### What needs to be done
Reproduce the records below exactly; no pictures.

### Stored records
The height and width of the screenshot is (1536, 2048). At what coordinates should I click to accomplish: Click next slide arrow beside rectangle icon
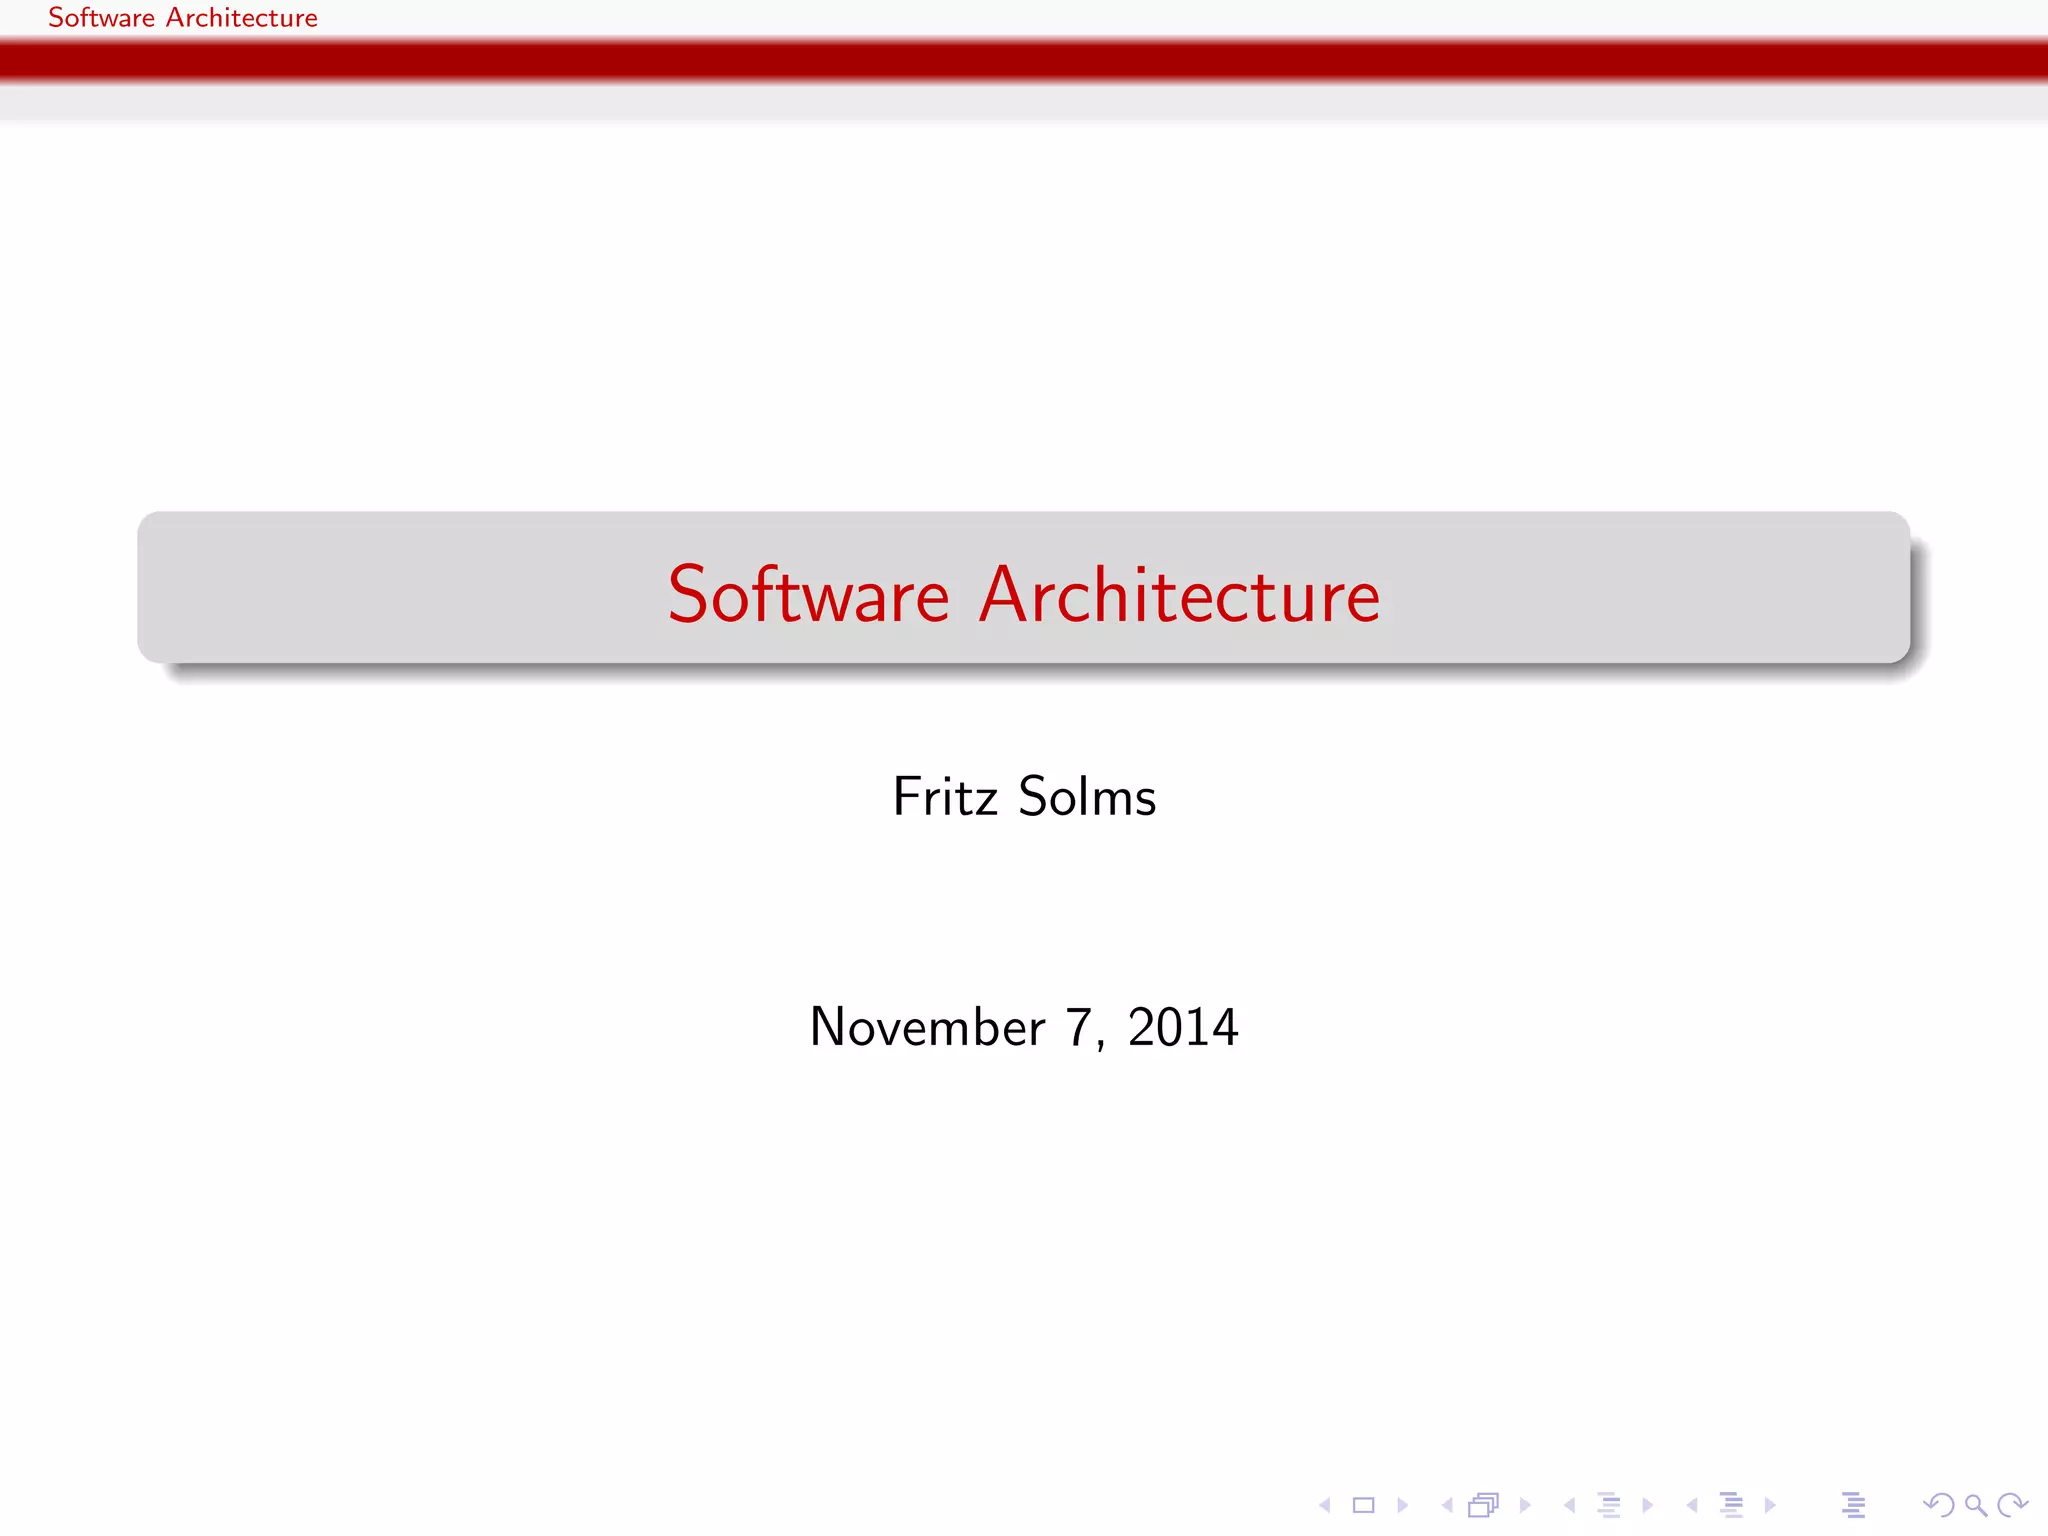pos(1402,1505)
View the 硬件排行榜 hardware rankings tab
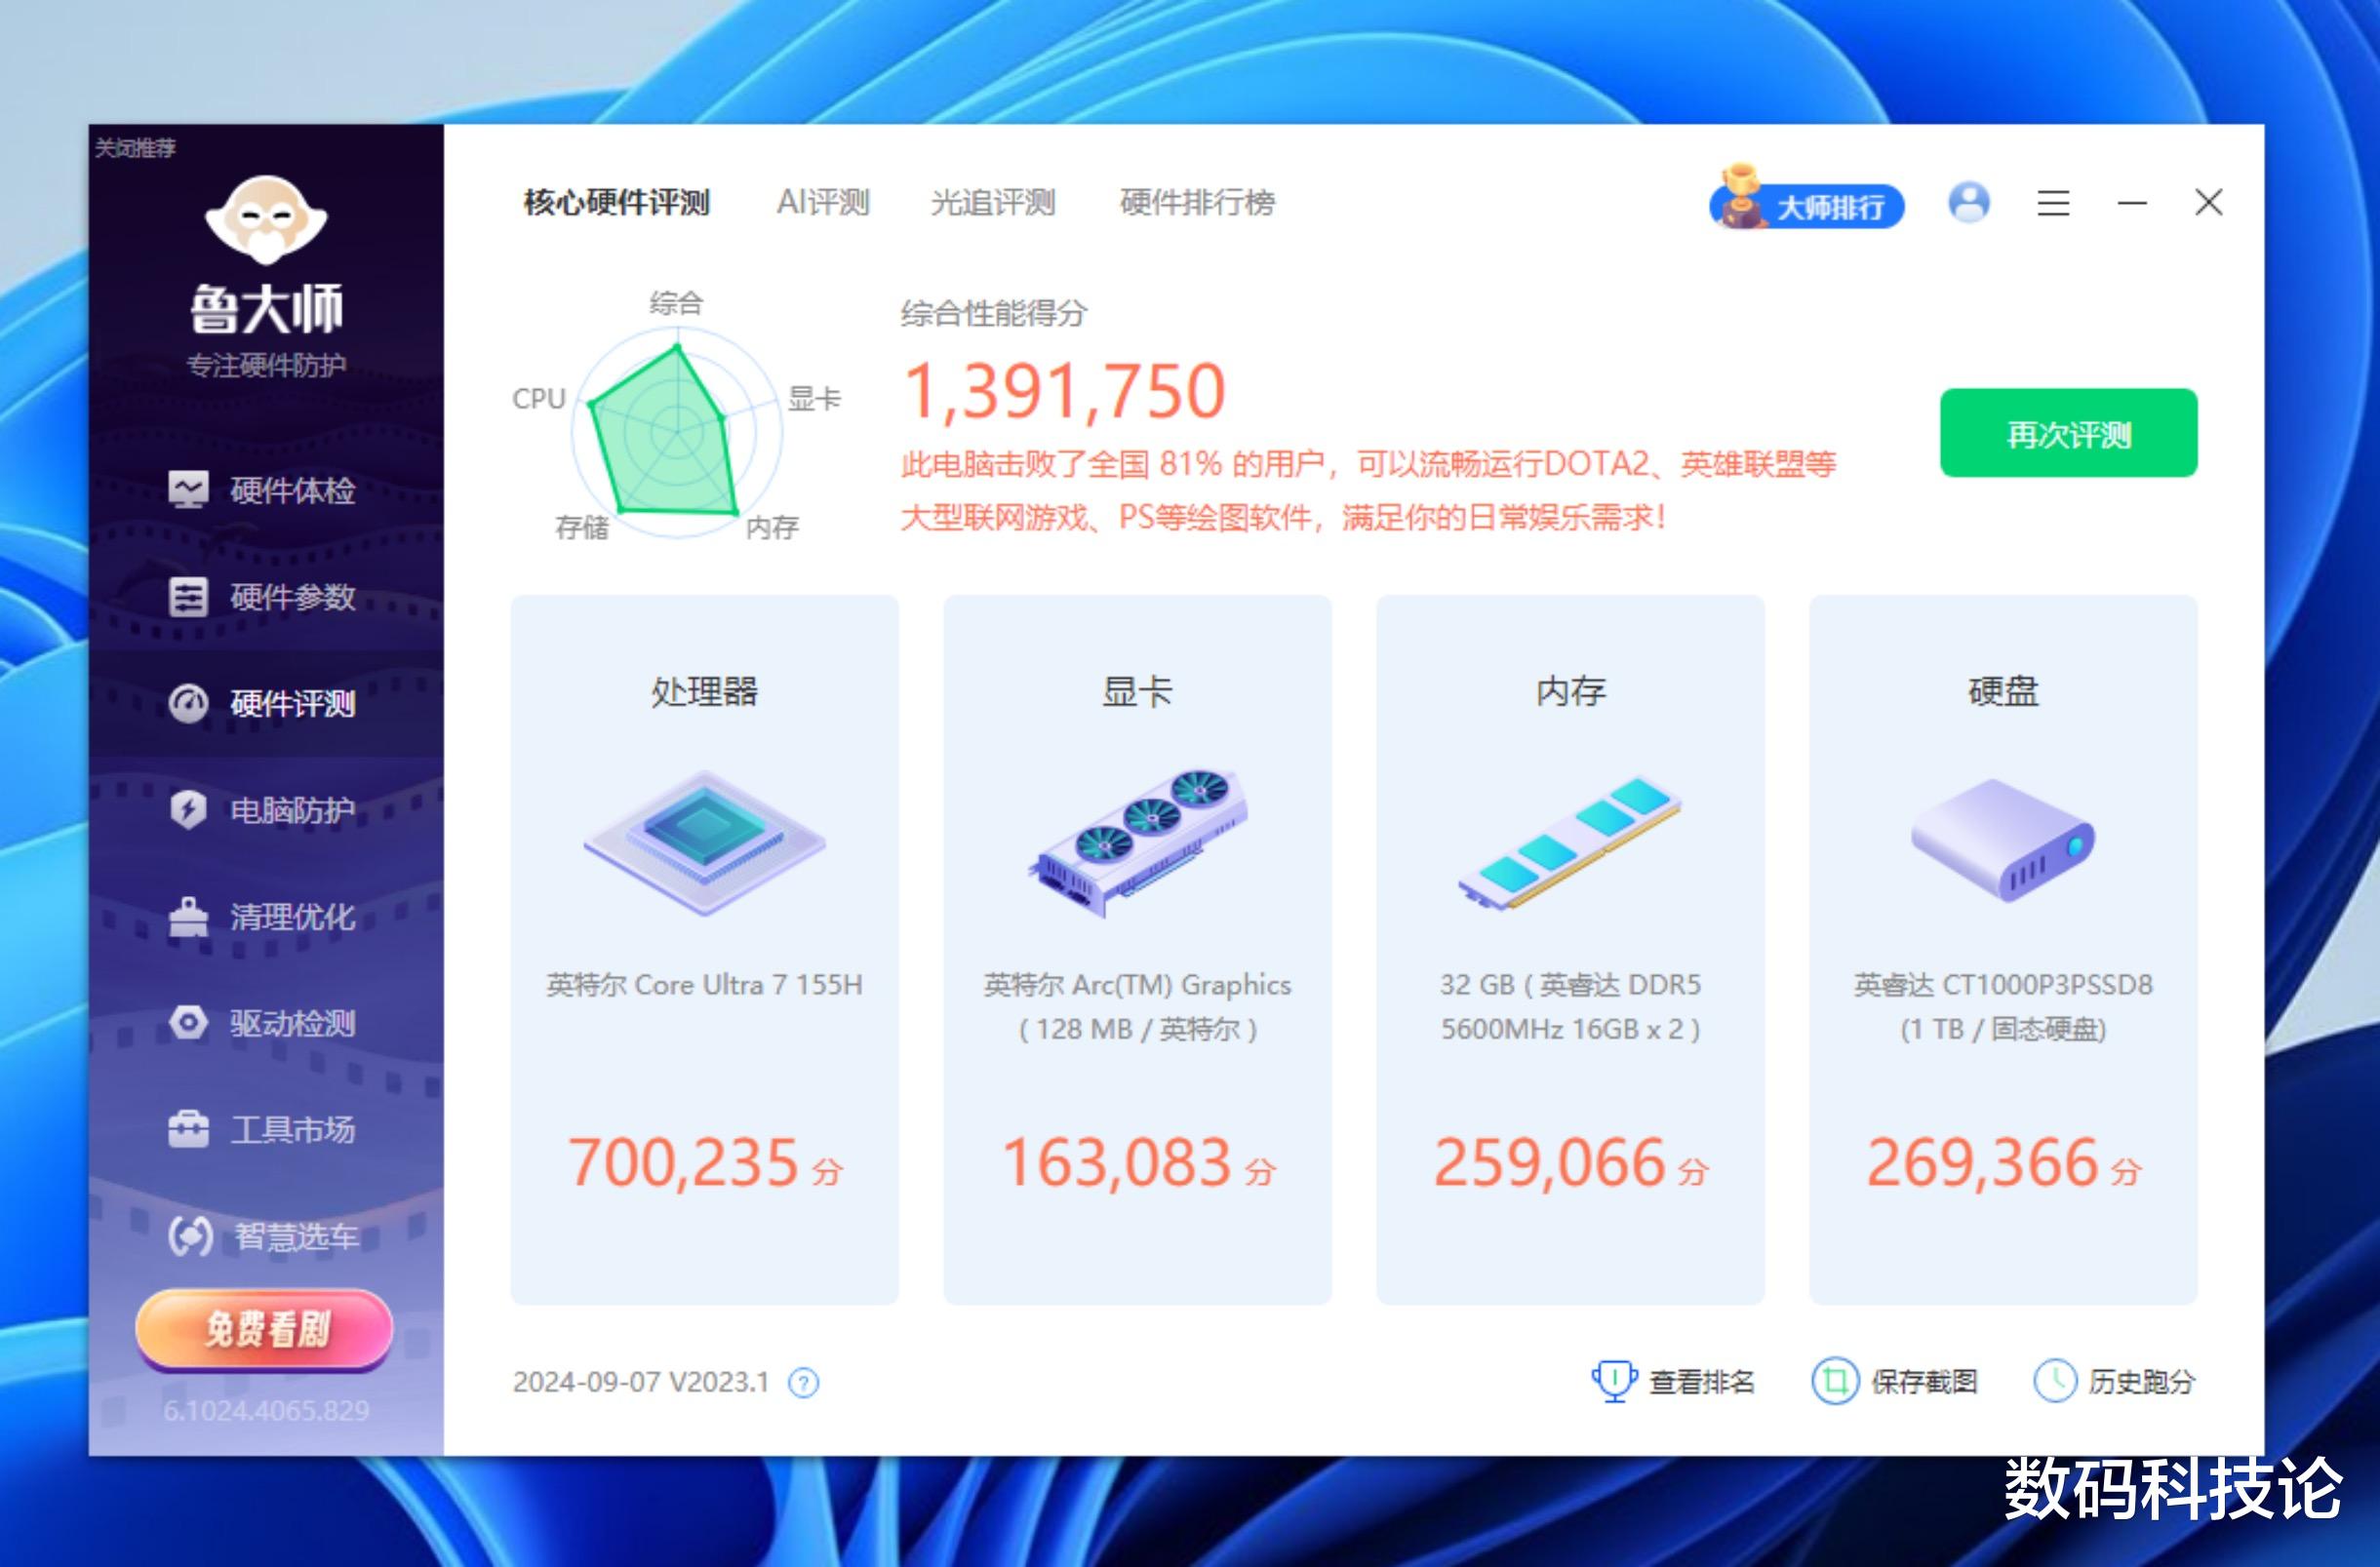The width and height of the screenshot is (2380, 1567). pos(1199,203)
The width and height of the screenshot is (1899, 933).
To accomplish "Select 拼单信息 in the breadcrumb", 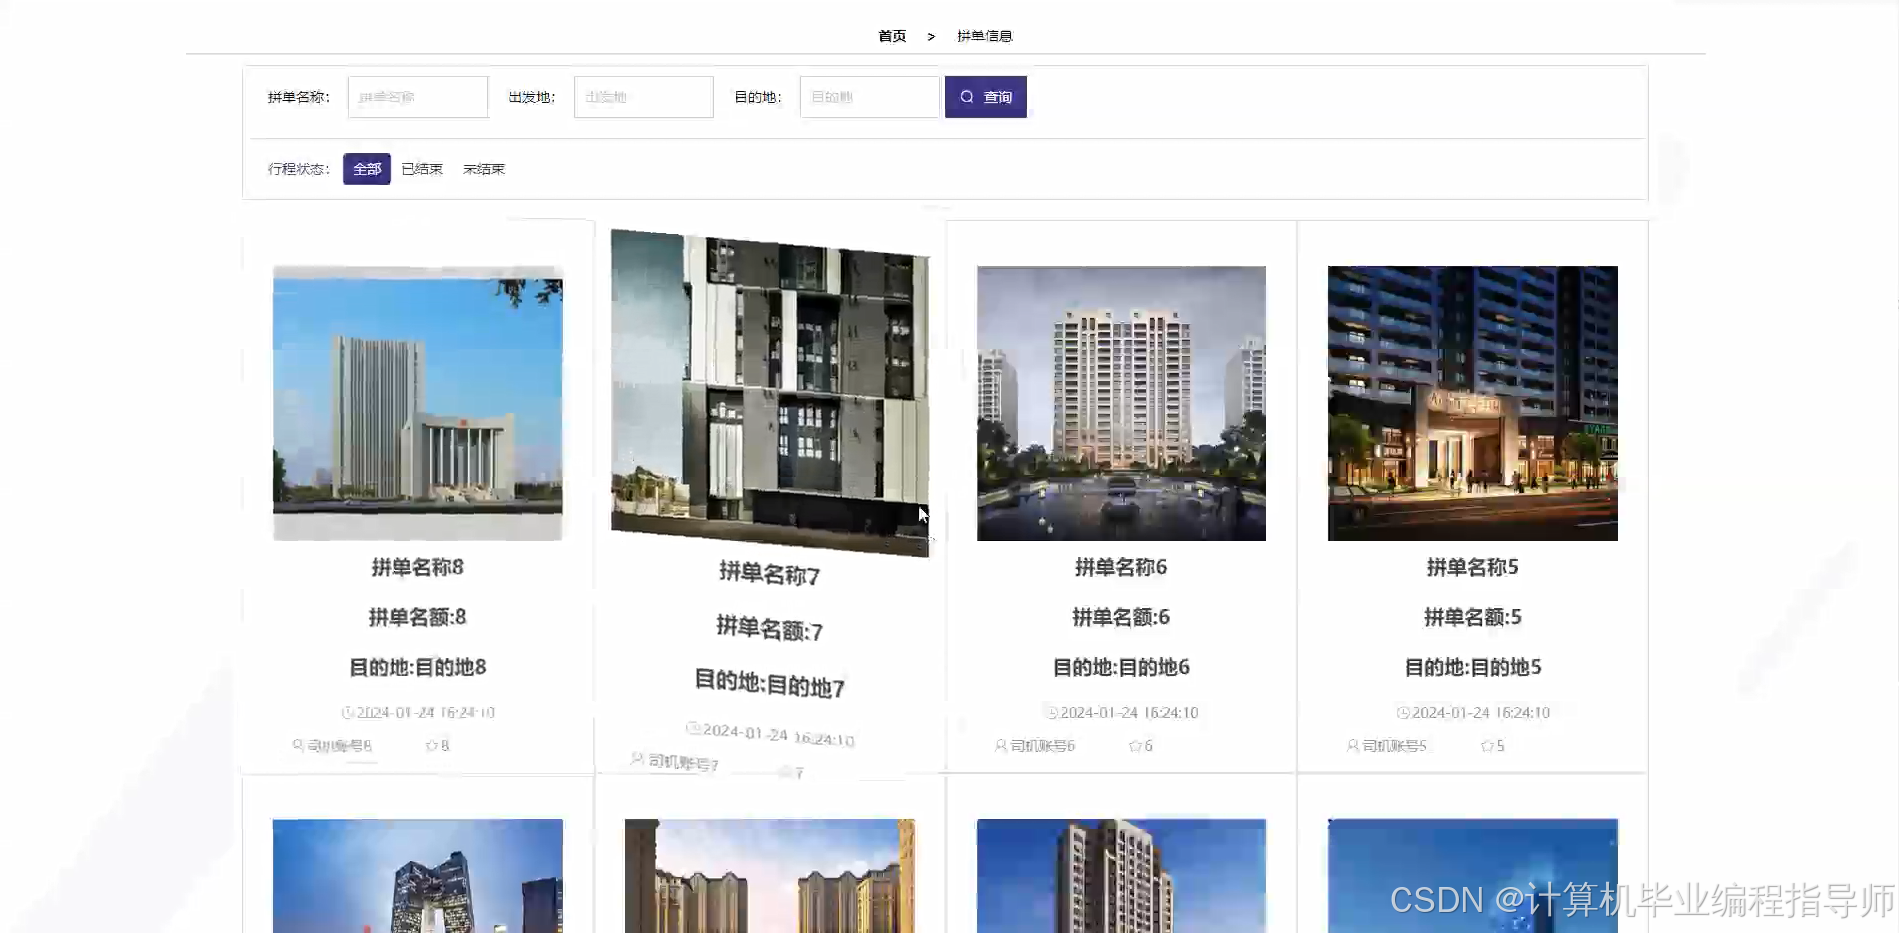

### Answer to the problem
The height and width of the screenshot is (1536, 2048). At what coordinates should I click to accomplish: Click next slide arrow beside rectangle icon
pos(1402,1505)
View the 硬件排行榜 hardware rankings tab
The width and height of the screenshot is (2380, 1567). pos(1199,203)
The width and height of the screenshot is (1899, 933).
To accomplish "Select 拼单信息 in the breadcrumb", 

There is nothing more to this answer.